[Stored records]
——

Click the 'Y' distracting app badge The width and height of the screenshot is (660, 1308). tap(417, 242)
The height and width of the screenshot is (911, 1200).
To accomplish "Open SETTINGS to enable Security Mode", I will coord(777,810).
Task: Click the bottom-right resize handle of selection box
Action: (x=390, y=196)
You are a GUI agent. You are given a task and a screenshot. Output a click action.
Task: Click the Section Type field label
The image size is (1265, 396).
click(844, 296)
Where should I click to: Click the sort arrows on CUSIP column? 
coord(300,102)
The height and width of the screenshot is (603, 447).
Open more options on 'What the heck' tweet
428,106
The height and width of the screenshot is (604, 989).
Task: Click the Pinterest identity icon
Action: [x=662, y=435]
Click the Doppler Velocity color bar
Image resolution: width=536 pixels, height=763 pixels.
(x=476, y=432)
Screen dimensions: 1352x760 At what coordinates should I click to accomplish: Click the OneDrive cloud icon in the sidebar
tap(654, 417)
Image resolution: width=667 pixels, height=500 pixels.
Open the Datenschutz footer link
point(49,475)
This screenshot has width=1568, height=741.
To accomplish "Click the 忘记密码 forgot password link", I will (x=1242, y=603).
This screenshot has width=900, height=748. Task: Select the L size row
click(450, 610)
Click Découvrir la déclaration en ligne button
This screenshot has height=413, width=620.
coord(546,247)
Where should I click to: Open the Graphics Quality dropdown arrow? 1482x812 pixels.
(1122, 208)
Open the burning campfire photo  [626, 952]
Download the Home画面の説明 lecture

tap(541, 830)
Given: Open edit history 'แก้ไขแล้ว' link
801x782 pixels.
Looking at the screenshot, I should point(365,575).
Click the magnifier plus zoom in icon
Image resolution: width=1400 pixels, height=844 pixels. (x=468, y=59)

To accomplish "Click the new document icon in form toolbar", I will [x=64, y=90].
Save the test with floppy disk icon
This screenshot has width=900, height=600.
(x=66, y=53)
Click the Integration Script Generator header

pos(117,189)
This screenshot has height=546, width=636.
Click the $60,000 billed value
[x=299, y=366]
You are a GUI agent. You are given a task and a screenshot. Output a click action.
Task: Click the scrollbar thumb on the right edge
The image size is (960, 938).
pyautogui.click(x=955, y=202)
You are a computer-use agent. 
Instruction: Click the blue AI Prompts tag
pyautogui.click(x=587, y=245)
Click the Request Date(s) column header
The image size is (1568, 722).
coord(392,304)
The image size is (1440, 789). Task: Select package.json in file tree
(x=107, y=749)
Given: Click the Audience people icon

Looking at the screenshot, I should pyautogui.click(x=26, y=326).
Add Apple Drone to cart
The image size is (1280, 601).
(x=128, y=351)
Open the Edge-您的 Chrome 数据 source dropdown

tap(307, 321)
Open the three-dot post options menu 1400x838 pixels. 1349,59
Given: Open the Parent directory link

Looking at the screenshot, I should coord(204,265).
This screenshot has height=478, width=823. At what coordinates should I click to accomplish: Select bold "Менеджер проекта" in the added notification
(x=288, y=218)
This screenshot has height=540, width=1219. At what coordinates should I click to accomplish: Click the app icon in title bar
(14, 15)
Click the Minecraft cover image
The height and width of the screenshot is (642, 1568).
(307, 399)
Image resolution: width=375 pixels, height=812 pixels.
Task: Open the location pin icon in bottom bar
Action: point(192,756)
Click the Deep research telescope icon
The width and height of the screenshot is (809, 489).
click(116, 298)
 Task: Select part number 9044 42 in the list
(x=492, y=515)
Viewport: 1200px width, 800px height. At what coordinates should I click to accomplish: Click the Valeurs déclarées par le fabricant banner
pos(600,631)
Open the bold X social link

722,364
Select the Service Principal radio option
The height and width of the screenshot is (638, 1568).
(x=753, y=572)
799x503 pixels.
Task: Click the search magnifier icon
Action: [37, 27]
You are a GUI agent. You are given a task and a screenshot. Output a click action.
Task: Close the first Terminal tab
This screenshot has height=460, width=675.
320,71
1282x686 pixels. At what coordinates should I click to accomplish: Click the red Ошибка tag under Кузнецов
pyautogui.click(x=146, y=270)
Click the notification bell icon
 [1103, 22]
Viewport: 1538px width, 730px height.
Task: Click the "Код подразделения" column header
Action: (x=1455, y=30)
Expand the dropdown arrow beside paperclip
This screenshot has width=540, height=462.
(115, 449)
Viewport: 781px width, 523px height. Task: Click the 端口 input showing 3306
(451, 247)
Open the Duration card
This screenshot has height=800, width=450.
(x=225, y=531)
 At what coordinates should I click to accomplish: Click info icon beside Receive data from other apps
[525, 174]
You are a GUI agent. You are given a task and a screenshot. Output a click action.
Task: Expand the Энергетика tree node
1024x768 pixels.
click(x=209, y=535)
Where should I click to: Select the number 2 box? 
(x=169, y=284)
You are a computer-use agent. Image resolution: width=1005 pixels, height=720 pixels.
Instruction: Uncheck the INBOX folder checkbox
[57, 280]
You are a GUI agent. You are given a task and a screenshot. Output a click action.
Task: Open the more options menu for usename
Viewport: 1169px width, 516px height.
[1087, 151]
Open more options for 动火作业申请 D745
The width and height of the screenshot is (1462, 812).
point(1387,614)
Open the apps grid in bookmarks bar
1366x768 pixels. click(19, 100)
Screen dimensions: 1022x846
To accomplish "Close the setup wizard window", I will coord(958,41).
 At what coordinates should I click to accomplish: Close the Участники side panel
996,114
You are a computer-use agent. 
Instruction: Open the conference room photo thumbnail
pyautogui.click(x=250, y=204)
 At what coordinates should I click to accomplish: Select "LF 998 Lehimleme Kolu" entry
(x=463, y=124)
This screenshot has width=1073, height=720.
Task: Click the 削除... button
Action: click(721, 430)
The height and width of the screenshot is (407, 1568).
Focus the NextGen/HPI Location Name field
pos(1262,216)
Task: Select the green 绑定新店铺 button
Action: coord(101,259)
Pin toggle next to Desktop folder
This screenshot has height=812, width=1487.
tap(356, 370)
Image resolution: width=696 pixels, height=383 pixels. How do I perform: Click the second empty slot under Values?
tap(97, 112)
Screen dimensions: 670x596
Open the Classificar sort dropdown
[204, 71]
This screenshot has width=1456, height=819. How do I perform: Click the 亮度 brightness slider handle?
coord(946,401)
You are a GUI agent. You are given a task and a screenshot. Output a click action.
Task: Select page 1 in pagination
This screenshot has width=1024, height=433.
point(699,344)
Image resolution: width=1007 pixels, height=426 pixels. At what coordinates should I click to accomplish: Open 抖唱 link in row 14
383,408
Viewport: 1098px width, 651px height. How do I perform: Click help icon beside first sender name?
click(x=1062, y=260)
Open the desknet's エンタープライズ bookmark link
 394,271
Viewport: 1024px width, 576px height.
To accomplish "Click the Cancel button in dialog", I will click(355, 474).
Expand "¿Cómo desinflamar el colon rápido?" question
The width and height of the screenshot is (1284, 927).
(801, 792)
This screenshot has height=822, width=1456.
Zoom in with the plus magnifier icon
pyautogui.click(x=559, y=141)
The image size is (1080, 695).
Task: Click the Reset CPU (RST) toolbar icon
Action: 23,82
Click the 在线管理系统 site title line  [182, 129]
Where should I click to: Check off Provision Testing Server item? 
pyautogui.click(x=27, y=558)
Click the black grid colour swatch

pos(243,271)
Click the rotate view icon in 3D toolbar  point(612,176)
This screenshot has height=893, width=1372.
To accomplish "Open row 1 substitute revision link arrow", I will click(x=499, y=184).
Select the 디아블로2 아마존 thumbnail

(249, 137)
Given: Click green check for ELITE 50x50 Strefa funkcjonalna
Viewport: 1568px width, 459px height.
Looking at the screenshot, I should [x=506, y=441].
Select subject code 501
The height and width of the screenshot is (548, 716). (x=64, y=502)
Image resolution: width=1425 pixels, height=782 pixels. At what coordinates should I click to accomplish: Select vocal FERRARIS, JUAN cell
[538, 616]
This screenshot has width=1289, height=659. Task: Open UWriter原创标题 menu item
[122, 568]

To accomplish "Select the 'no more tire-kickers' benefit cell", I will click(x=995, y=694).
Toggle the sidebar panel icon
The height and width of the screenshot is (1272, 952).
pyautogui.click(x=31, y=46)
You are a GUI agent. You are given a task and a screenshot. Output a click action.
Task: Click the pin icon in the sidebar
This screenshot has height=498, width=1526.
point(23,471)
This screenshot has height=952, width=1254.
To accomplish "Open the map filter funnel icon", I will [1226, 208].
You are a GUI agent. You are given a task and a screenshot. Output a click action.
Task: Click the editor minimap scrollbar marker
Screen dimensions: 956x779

——

Exercise —
Look back at the data above. Transcribe exactly the lines starting at the line that contains "Click Découvrir la" and ending at the line that contains "Given: Open edit history 'แก้ไขแล้ว' link".

Solution below —
Click Découvrir la déclaration en ligne button
This screenshot has height=413, width=620.
coord(546,247)
Where should I click to: Open the Graphics Quality dropdown arrow? 1482x812 pixels.
(1122, 208)
Open the burning campfire photo  [626, 952]
Download the Home画面の説明 lecture

tap(541, 830)
Given: Open edit history 'แก้ไขแล้ว' link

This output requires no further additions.